Añoramos la certidumbre como una tierra prometida donde la felicidad es un sitio permanente, aunque sabemos que ningún sabio la ha prometido. La certidumbre en los niños es un permanente paraíso, estable y cotidiano, que carece de dudas y preguntas. Pero poco a poco se va diluyendo con las inciertas interrogaciones de la vida que se contentan con respuestas que convencen por un rato y que luego vuelven con nuevas preguntas. Nacen cada día las experiencias de cada edad, generan incertidumbre y van suscitando una sed inagotable de certidumbre.
Así pasamos la vida buscando un vivir seguro que nos vacune y/o nos alivie de las incertidumbres.
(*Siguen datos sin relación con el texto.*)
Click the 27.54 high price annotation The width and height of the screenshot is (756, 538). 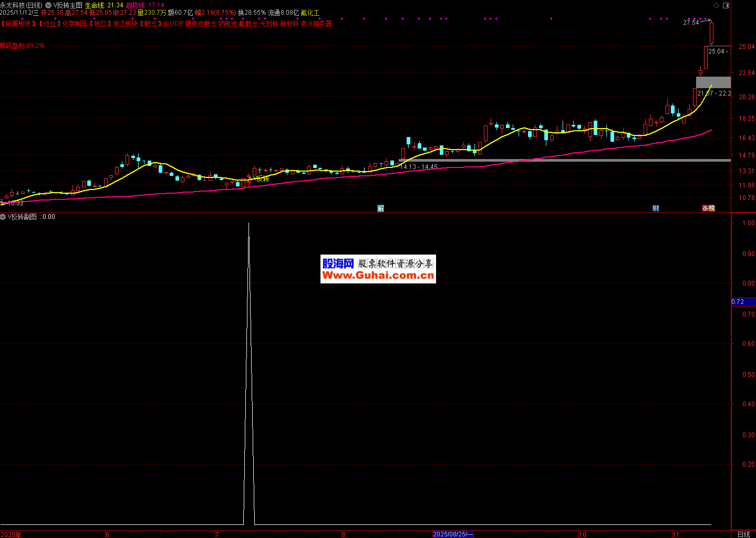click(x=691, y=23)
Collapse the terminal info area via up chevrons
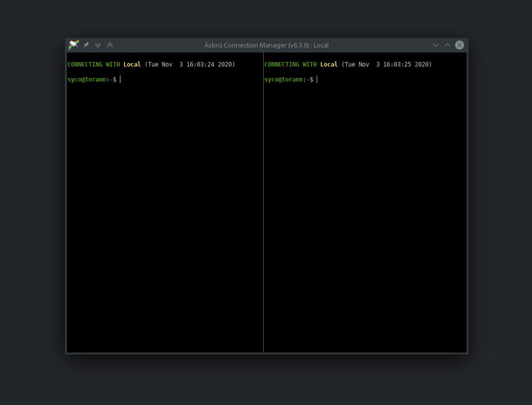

La información de noticias positivas, los conocimientos “científicos”, las siempre ambiguas tendencias económicas y políticas nutren o nos hacen alucinar certidumbres tan efímeras como los días que vivimos en esta semana de frío y calor, de alianzas y rivalidades políticas, de pesos y barriles devaluados sin esperanza de recuperación.
La incertidumbre provoca dos estados de ánimo: preocupación o angustia, pesimismo u optimismo realista, depresión o esperanza. Todo depende de lo que se haya aprendido y de la madurez que se tenga. Si alguien cree que la certidumbre es el estado normal y la incertidumbre es la excepción, está anclado en la etapa prejuvenil; pero si supone que todo es incierto y que no hay certidumbres que alimenten la esperanza, anda navegando en las soledades de un escepticismo que deteriora el alma.
Hay que aprender a “navegar en la incertidumbre”, remando en una barca tan frágil como las certidumbres que vamos integrando con nuestras experiencias. La incertidumbre es el “pan de cada día”, no el acontecimiento de cada sexenio o de cada noviazgo o de cada final de un ciclo de la vida. Si hemos aprendido que la incertidumbre existencial es un virus que amenaza nuestra seguridad no nos debemos extrañar estar viviendo en un estado de angustia permanente.
Pero si la consideramos como un esperado visitante de cada día, viviremos ocupados en atender sus preguntas y buscar nuevas respuestas.